Amy: I see that the US Chamber is launching a campaign to promote the free enterprise system. Sound familiar? Weren’t you advising them to do something like that back in 2007?
Kelton: It’s interesting all right. A few months ago I heard that USCC was announcing an upcoming influence campaign supporting free enterprise, but I haven’t seen any campaign communications yet (other than its announcement). Usually you don’t pre-announce an influence campaign; it’s not S.O.P. to forewarn people you’re going to try to persuade them, because that causes people to resist persuasion more vigorously. Think what “shock and awe” bought us…stiffer resistance. Also, that gives the opposition plenty of time to organize and act. I noticed the SEIU sprang into action shortly after the announcement, damning USCC preemptively with a campaign of their own.

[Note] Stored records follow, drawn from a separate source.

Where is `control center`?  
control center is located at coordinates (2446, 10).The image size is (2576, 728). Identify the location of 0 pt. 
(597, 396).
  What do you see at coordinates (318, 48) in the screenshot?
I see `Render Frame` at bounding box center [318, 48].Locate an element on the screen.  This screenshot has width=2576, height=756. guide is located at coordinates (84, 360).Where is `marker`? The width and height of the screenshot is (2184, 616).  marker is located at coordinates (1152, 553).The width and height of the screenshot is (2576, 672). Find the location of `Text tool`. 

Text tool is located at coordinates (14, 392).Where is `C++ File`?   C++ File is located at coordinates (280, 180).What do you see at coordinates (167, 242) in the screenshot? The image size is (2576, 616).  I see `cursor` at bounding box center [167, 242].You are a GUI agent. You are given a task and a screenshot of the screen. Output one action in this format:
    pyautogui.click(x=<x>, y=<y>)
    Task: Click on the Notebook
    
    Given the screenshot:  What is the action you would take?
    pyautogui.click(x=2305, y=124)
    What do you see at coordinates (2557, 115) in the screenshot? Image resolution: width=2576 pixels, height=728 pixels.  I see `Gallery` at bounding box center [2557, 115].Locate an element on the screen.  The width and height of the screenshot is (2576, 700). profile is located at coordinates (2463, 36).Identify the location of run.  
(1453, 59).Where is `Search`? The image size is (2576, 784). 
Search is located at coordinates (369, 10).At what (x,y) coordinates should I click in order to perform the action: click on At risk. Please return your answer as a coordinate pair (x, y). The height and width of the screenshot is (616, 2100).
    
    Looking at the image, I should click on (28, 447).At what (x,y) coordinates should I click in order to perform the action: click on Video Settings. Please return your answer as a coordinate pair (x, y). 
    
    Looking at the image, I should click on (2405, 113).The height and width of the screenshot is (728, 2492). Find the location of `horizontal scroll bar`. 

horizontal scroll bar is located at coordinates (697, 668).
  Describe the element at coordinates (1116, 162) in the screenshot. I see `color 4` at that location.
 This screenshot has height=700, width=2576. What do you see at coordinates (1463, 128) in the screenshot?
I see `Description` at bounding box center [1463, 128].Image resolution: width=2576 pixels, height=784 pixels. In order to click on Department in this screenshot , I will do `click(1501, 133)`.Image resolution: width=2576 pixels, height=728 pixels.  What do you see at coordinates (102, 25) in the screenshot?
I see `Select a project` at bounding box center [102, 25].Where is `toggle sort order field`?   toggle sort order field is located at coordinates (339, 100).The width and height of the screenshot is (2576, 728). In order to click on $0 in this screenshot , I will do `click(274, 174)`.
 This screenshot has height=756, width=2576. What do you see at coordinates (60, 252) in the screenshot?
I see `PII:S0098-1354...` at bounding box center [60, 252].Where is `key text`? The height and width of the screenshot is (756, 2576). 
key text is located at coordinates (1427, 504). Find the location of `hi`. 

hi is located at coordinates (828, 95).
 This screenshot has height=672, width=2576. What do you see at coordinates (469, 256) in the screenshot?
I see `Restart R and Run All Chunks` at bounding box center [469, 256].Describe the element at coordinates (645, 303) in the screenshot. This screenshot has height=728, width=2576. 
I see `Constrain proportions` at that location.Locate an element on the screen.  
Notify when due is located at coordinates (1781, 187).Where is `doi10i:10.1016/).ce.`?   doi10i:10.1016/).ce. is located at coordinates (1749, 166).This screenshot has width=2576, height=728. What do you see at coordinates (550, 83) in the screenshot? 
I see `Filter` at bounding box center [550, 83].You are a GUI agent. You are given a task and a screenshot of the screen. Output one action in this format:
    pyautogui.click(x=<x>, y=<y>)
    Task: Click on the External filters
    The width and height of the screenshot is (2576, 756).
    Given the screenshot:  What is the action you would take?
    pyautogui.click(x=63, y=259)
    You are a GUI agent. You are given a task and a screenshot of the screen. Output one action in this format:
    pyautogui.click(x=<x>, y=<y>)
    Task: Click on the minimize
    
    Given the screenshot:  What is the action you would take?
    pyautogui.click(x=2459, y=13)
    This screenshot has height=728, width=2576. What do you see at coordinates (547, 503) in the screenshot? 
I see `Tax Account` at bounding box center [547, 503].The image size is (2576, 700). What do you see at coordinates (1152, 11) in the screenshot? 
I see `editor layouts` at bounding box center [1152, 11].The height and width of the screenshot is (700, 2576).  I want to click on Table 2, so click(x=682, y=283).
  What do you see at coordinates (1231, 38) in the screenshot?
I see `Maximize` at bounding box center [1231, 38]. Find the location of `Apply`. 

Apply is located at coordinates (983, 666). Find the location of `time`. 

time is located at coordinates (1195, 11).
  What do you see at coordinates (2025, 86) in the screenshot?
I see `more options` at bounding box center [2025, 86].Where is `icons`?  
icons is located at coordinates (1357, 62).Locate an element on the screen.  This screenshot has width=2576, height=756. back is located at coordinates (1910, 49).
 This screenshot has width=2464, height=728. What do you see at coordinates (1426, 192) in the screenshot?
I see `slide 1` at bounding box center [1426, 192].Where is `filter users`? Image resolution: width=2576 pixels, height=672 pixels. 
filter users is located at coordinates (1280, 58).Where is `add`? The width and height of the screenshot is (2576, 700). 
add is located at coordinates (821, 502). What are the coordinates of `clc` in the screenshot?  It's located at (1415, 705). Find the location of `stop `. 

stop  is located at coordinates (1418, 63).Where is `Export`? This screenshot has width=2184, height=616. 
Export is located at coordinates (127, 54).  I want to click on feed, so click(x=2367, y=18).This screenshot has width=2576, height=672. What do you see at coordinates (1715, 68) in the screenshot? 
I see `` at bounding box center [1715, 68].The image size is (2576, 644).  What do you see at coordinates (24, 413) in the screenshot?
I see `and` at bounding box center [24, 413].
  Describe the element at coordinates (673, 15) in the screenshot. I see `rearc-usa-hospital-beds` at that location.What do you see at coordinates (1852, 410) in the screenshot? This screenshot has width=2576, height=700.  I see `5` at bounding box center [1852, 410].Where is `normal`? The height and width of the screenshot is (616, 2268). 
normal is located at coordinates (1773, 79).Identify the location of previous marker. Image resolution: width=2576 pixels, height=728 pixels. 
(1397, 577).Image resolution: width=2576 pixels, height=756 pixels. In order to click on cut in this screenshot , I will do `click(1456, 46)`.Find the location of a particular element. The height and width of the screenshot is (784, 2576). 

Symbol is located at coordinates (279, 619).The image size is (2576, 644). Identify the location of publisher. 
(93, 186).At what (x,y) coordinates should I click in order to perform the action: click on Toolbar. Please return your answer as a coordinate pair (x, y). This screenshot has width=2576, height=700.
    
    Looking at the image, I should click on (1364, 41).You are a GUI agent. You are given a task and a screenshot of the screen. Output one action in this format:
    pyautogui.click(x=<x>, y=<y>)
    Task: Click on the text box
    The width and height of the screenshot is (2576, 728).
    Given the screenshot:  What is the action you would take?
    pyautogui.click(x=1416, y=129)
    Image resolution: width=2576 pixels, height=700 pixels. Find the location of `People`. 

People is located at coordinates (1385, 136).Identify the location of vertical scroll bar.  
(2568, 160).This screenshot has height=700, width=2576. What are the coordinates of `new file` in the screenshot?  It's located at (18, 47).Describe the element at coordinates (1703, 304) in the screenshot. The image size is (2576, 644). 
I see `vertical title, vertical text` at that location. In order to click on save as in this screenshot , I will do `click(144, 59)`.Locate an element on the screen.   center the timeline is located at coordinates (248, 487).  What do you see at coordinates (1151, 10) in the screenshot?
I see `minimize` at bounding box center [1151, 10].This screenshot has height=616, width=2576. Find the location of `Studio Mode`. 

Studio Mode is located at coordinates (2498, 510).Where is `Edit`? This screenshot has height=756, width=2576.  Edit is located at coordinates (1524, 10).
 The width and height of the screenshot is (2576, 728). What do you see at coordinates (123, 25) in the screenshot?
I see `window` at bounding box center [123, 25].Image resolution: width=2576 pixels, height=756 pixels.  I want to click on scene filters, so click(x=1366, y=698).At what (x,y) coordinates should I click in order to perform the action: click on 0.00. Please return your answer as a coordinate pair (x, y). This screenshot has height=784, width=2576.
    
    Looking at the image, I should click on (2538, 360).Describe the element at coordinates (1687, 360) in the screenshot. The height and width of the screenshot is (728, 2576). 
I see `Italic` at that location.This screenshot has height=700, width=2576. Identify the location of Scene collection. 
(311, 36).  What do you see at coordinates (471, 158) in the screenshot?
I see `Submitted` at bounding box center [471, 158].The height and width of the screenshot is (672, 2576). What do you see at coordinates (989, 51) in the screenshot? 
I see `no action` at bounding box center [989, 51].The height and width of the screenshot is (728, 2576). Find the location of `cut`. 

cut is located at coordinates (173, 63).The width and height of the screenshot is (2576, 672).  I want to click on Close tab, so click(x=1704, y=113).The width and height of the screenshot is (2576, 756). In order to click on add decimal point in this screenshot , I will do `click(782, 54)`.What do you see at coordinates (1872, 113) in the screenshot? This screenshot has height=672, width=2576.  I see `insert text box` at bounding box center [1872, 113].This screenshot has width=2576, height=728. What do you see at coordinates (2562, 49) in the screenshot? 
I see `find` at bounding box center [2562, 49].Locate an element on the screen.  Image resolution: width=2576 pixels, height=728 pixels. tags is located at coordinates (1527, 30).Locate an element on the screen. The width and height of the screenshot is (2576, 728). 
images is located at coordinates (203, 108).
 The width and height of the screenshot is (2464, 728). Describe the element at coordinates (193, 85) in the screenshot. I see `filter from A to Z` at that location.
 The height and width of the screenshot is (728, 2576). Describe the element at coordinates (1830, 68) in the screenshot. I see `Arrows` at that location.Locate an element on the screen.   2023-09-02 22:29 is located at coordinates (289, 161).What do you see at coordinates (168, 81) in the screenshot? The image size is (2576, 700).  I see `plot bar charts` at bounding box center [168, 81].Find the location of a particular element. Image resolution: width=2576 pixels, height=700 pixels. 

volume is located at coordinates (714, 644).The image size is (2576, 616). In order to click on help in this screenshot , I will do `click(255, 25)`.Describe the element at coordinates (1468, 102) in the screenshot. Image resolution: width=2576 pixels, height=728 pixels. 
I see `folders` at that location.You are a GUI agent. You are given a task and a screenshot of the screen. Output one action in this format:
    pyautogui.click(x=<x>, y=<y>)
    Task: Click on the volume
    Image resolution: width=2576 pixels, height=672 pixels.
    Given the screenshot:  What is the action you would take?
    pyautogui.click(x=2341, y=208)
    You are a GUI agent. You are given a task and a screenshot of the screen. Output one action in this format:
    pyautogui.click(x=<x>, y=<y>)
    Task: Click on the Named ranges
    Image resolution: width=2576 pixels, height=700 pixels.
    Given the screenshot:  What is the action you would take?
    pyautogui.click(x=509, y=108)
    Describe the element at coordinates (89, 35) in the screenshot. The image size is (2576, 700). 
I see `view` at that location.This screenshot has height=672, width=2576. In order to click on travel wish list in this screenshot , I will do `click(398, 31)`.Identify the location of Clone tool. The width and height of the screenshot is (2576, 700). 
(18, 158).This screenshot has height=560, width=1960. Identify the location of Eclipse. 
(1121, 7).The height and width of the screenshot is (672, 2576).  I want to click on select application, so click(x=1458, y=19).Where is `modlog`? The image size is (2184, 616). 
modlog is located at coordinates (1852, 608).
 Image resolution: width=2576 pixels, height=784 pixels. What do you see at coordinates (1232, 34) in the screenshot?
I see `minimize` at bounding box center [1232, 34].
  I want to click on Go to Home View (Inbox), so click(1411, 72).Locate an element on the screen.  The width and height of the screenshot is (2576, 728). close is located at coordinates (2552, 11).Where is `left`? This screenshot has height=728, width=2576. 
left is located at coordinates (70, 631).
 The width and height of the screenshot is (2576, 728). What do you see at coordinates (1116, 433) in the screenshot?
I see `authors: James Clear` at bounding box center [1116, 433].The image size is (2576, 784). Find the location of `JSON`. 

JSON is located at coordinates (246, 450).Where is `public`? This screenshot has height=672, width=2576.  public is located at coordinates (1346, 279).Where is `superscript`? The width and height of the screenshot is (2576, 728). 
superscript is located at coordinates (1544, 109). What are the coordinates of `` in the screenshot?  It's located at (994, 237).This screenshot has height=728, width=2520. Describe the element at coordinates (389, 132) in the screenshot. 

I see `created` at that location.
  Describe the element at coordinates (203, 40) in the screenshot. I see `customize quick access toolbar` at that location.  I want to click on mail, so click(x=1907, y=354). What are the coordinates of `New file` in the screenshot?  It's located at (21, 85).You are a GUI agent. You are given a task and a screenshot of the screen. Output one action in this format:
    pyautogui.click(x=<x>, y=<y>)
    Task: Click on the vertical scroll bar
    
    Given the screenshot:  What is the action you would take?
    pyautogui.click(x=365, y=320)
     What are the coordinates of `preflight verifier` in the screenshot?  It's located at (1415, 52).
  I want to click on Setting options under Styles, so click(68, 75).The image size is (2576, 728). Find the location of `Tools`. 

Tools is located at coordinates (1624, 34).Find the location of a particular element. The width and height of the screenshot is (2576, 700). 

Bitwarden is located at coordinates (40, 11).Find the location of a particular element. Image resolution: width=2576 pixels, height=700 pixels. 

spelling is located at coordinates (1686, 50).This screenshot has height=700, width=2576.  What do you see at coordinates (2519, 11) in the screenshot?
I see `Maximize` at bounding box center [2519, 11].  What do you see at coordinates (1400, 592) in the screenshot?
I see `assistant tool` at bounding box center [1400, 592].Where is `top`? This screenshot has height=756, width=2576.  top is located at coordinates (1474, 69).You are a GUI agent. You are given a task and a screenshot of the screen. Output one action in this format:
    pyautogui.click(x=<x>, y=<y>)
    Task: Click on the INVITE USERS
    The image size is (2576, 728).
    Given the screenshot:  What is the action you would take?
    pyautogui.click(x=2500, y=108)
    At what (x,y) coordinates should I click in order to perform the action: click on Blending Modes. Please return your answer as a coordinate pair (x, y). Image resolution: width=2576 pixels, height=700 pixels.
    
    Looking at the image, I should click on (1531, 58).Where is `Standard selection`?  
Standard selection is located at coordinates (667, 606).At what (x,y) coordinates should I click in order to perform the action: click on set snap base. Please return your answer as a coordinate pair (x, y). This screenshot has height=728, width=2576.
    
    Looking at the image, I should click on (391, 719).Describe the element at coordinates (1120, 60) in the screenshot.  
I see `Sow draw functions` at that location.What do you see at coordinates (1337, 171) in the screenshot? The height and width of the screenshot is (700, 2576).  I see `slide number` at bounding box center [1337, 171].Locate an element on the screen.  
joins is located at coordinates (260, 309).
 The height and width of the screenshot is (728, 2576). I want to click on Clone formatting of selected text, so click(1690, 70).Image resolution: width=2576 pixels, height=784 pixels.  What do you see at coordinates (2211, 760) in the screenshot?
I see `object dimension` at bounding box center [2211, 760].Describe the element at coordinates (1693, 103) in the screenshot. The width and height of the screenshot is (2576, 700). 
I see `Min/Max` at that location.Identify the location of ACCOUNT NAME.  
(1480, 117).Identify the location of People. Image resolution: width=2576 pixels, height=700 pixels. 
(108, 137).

Compare that to Bill Clinton, who was able to successfully run a ‘stealth’ re-election campaign by simply running his ads unannounced, in large cities that didn’t have a big media establishment who’d comment on the campaign ads and bring them to general public awareness. He was able to persuade hundreds of thousands because nobody knew how big his campaign buy was, and that they should be countering a large-scale campaign. Even the media missed it. So he basically ran an unopposed influence campaign in a lot of big cities, cleverly omitting Los Angeles and New York. Compare that to USCC, whose opposition was “pre-bashing” them for a campaign that was still being assembled.
Amy: And what is sad about this is that they even have to run a campaign, right? If corporations would put more effort into building an allegiance among their own employees when the legislative threats weren’t so prominent, they wouldn’t need to pay money for these campaigns later. I know that some issues are so broad that you need third party grassroots help, I’m not saying that’s not needed, but there is something to “getting your own house in order” first. But it’s hard work. I have to think, though, that an executive would place a high value on employees who understand the external risks to their business, which is what the local, state and federal governments are, after all! And a good grassroots program will create that understanding among employees. OK, off soapbox now.